**Excerpt to read**

==========

Data Mesh: A decentralized data platform

Crishantha Nanayakkara
3 min readOct 7, 2023

An Introduction

Overview

We have seen how enterprise application architectures especially the “operational plane” has evolved over the last few decades. We basically moved from Monolithic architectures, which is more centralized to Microservices architectures, which is more distributed.

You can see the same trend now happening in the “data analytical plane” as well by slowly shifting the trend away from a more centralized data analytics platforms (Data Warehouses to Data Lakes) to more decentralized platforms such as Data Mesh.

Enterprise Data Platforms

As explained above, we have been witnessing two basic eras in enterprise data platform architectures or in “data analyticalplane”.

  1. Generation 01 —> The Data Warehouses
  2. Generation 02 —> The Data Lakes

Some organizations, have spent their money heavily on moving to Data Warehouses and some companies directly moved to more robust Data Lakes bypassing Data Warehouses. Some have both architectures working together leveraging strengths of both to have a more of a hybrid model. However, both of these architectures have a centralized approach where you collect and process your data in a central manner.

Though this approach made your life easier in terms of its ability to access your data in a more centralized manner, it can create problems too. For example, data consumers can get overly dependent on a central data engineering team to get access probably to your own organizational data. On top of that, the data engineers who manage the central data repository (The warehouse or the lake) may not have the required business know-how to manipulate data consumer generated data. By looking at this, you can see that there is a clear problem of the ownership of the data.

The “data ownership” is a mandatory requirement for many regulatory institutions / ecosystems such as Governments, Banks, etc. With the advent of many “Data Protection Acts” involved in many regulatory environments, we cannot deny the importance of the “data ownership”. Hence, adopting a more decentralized approach to your own data is slowly becoming a must.

==========

**Dataset rows**
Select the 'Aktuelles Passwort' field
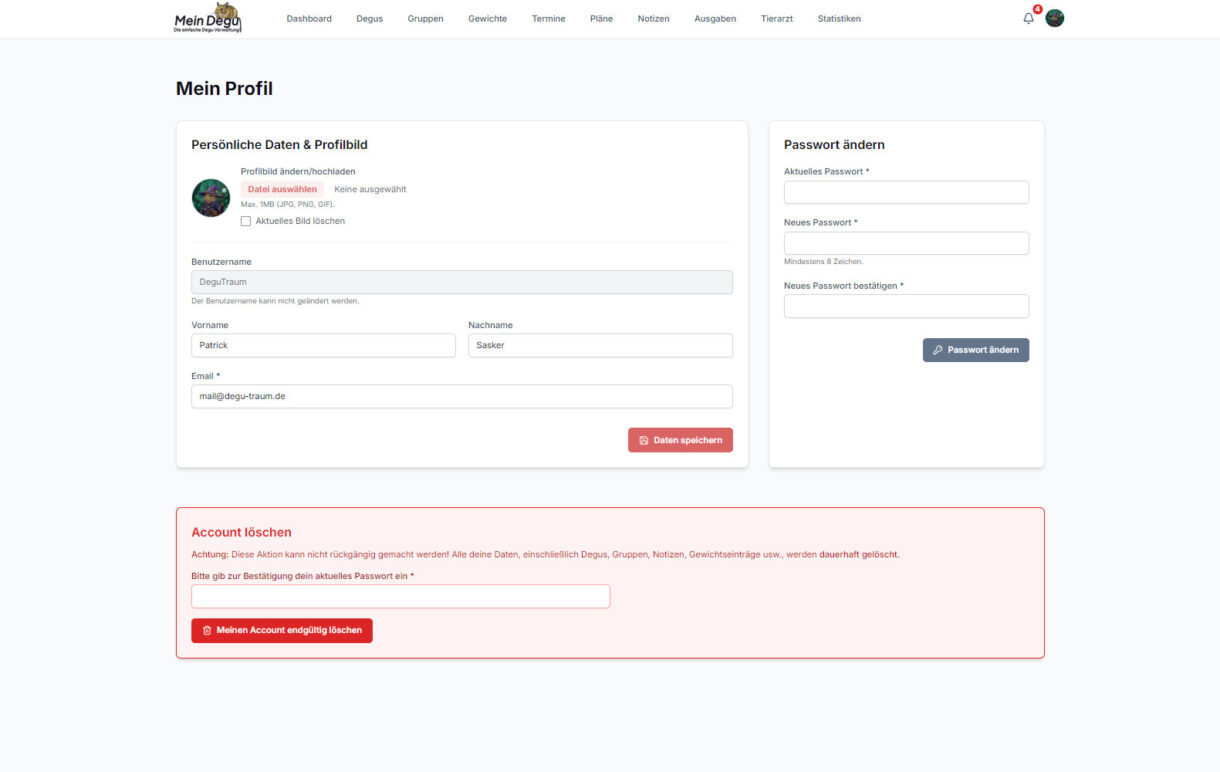 pyautogui.click(x=906, y=192)
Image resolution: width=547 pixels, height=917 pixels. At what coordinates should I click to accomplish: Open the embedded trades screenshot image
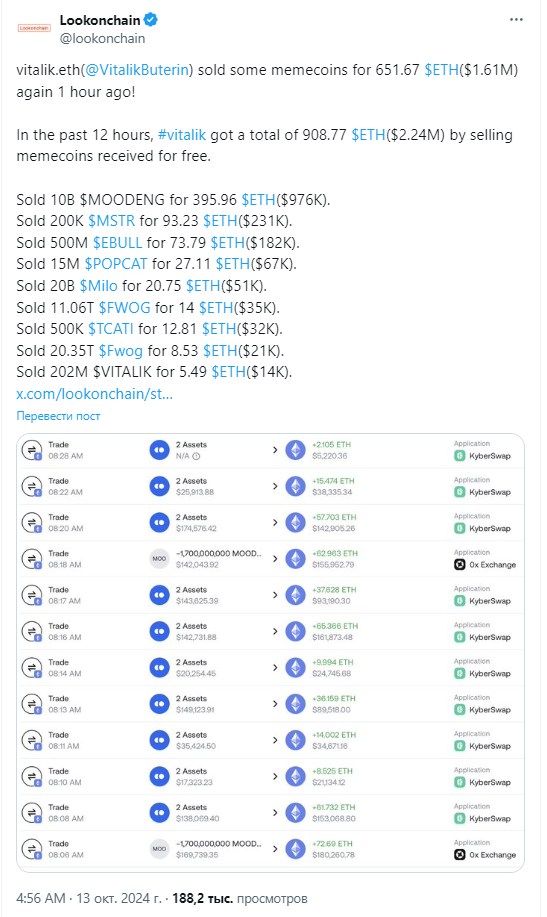click(270, 653)
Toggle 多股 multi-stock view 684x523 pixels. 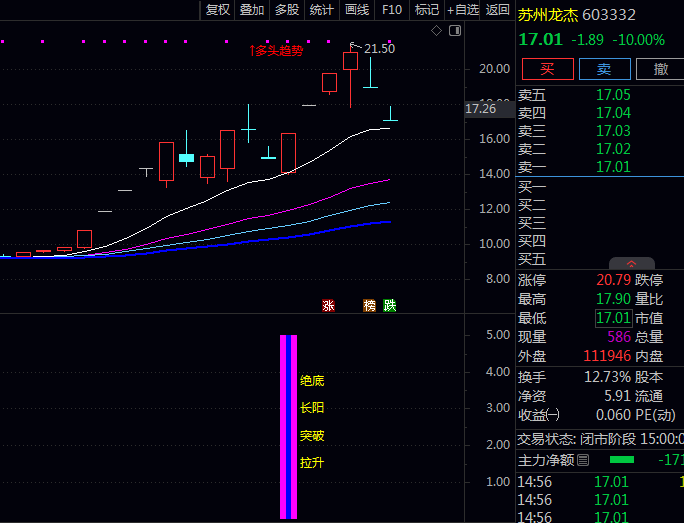pyautogui.click(x=287, y=10)
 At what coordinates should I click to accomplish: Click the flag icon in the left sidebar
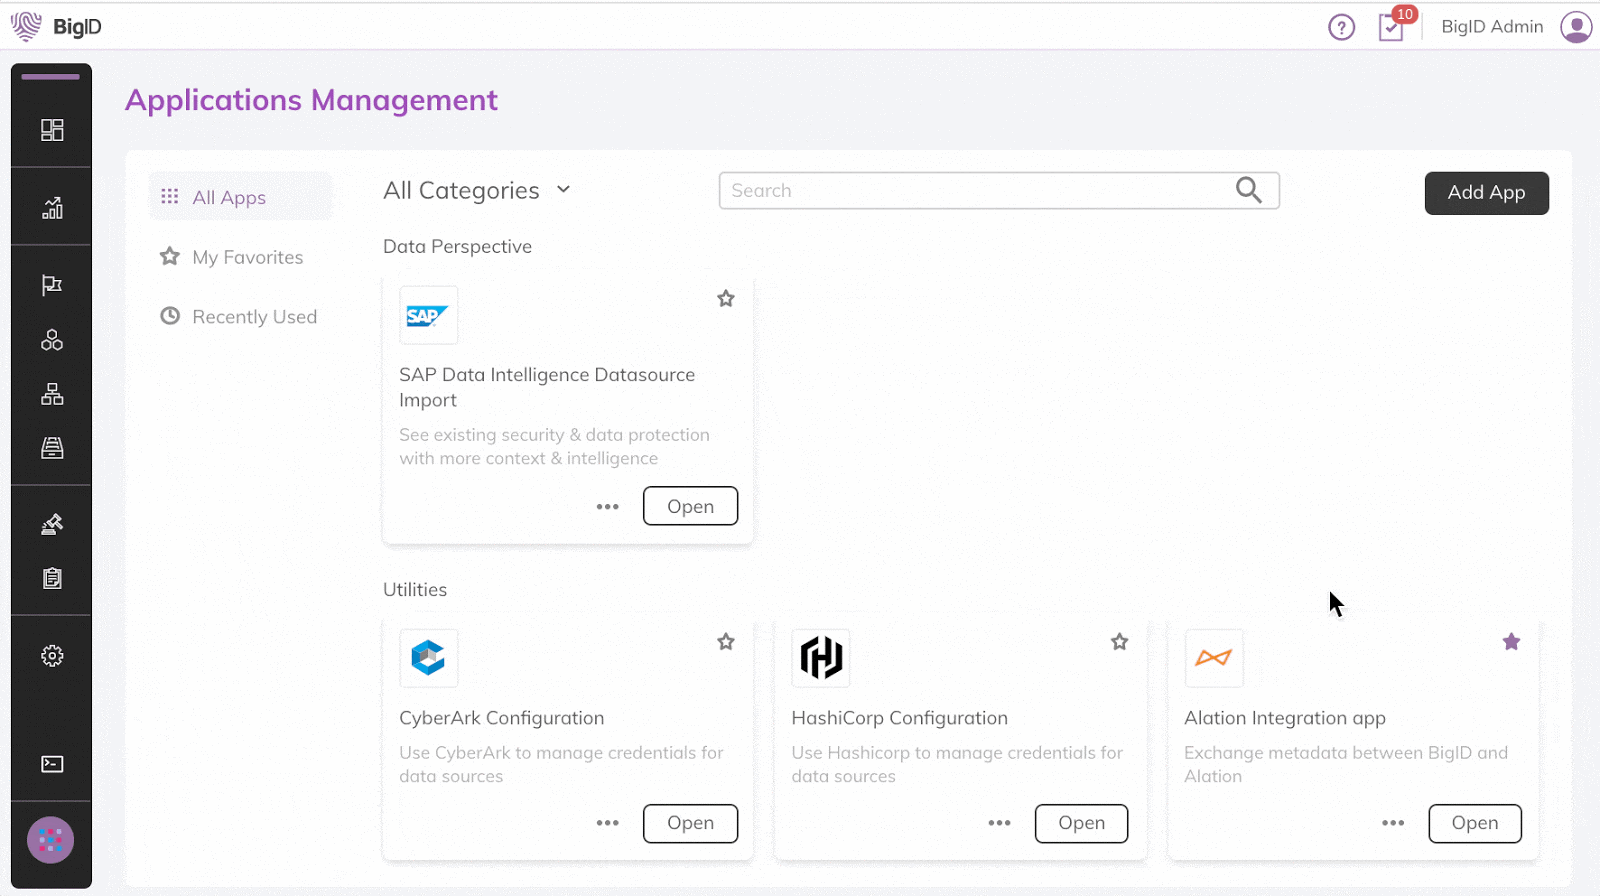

==========

From the data mesh article, extract everything from "Data Mesh: A" down to "is more distributed." and reproduce it word for word.

**Solution to the problem**
Data Mesh: A decentralized data platform

Crishantha Nanayakkara
3 min readOct 7, 2023

An Introduction

Overview

We have seen how enterprise application architectures especially the “operational plane” has evolved over the last few decades. We basically moved from Monolithic architectures, which is more centralized to Microservices architectures, which is more distributed.